Figure 3. Depiction of the nine anaerobic electron transfer pathways reported in Shewanella. Arrows represent proposed electron flows. CymA-independent respiration systems include the TMAO reductase TorA (Schwalb et al., 2003), sulfite reductase SirA (Shirodkar et al., 2011), thiosulfate reductase PsrA (Shirodkar et al., 2011), periplasmic nitrate reductase NapA, and associated subunits TorC, SirCD, PsrBC, and NapC. CymA-dependent respiration systems: nitrite reductase NrfA (Gao et al., 2009); dissimilatory iron reductase MtrABC and associated outer membrane protein OmcA (Fredrickson et al., 2008); DMSO reductase DmsAB located at the outer membrane and associated subunits DmsF and DmsE (Gralnick et al., 2006); flavocytochrome C₃ catalyzing the reduction of fumarate to succinate (Schwalb et al., 2003); and arsenate reductase ArrAB (Murphy and Saltikov, 2007).

Based on multiple lines of evidence, we speculate that the origin of the duo-NAP system is the consequence of the co-evolution of microorganisms and environments. At the very beginning of its origin, Shewanella may have used metal as its sole electron acceptor. During evolution on Earth when extensive substrates became available, CymA may have developed its enzyme functions specifically to utilize alternative electron acceptors. By making use of the multifunctional protein CymA, the organism benefits by not increasing the burden of an expanding genome when selection pressure limits genome size (Huberts and Van Der Klei, 2010). However, for a protein that has multiple related functions, the additional roles might result in a low specificity of the active site (Jeffery, 1999). This model of respiration may have become less competitive as the environment changed.

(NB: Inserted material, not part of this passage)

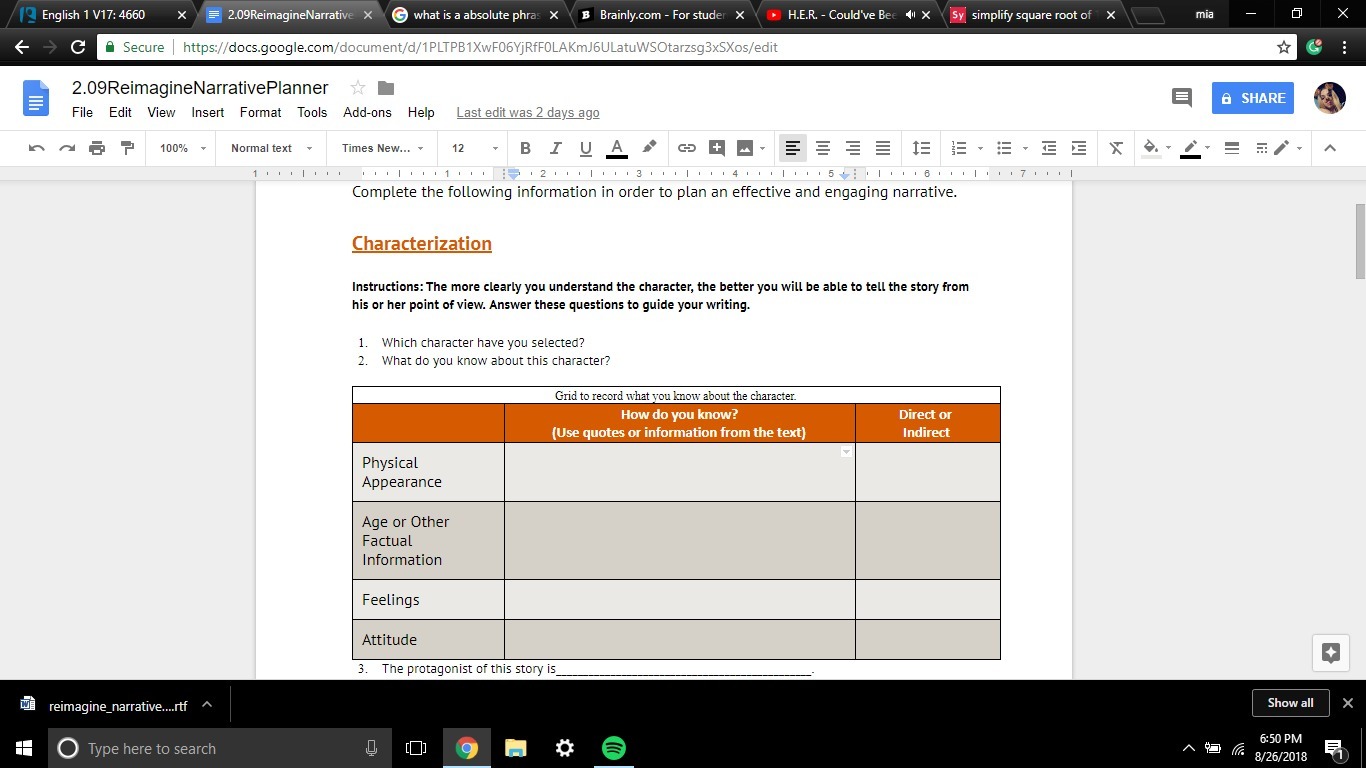This screenshot has height=768, width=1366.
Task: Click the Undo icon in toolbar
Action: click(x=37, y=148)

To cope with this deficiency, Shewanella, had to recruit specific electron-transport proteins (such as NapC, PsrC, SirC, and TorC, see Figure 3) by HGT. Nitrate is the most preferred electron acceptor in the natural environment for Shewanella because the cells can synthesize more energy for growth. Therefore, to primarily use nitrate, it is conceivable that Shewanella recruited the specific electron transport proteins NapB and NapC and routed electrons to NapA only.

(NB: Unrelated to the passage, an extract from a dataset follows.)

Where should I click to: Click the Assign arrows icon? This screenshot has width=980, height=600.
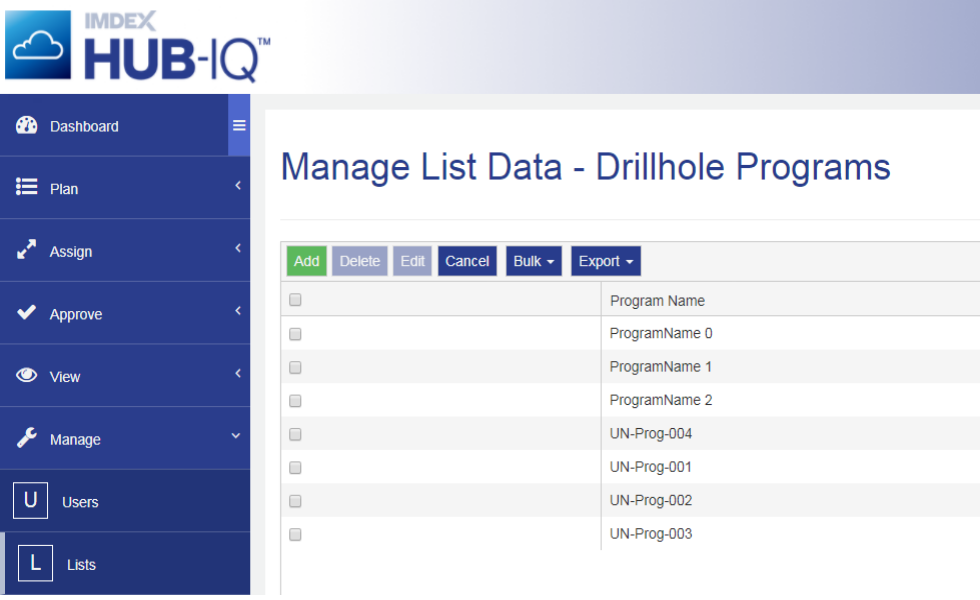[x=27, y=251]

Moreover, HGT was analyzed in several Shewanella baltica strains (Caro-Quintero et al., 2011), and the results indicate that the exchange rate of the genes, including nap, is rapid and that this gene-exchange contributes to successful adaptation to specific physicochemical conditions.

Concluding Remarks

According to genetic and physiological studies, most Shewanella species are ammonifiers, whereas only a few are denitrifiers. Genes for nitrate reductase (NAP and NAR) and nitrite reductase (NRF and NIR) are identified as multi-copies in the genomes of most shewanellae. The duo-NAP system (NAP-α and NAP-β) was probably derived through horizontal gene transfer and environmental adaptation, with NAP-α having apparent advantages over NAP-β with regard to nitrate scavenging. Moreover, environmental factors, such as carbon source, temperature and oxygen levels, may influence the regulation of the duo-NAP system of Shewanella via different mechanisms. Based on available evidence, a model for the evolutionary course of the anaerobic respiration system in Shewanella is proposed here (Figure 4). At the early point of their emergence, Shewanella species may have used CymA as a common electron transfer that served multiple pathways of respiration; afterward, the specific transport protein NapC was acquired via gene transfer, which provided competitive advantages to the host under stressed conditions.

FIGURE 4

Figure 4. A model for the evolution of the electron transport pathway in Shewanellae. In all cases, e⁻ represents an electron source, a blank cycle represents an electron-transporting protein, an oblong represents a terminal reductase, and a gray arrow represents electron flow. Initially, the transporting protein and terminal reductase functioned for a limited number of acceptors (A). As the environment changed, substrates accessible to the cell became enriched and more diverse, requiring the bacteria to develop a specialized system to utilize different types of electron acceptors (B,C). Model (C) is proposed to have advantage over models (A,B) with regard to electron transfer efficiency when rich electron acceptors are available.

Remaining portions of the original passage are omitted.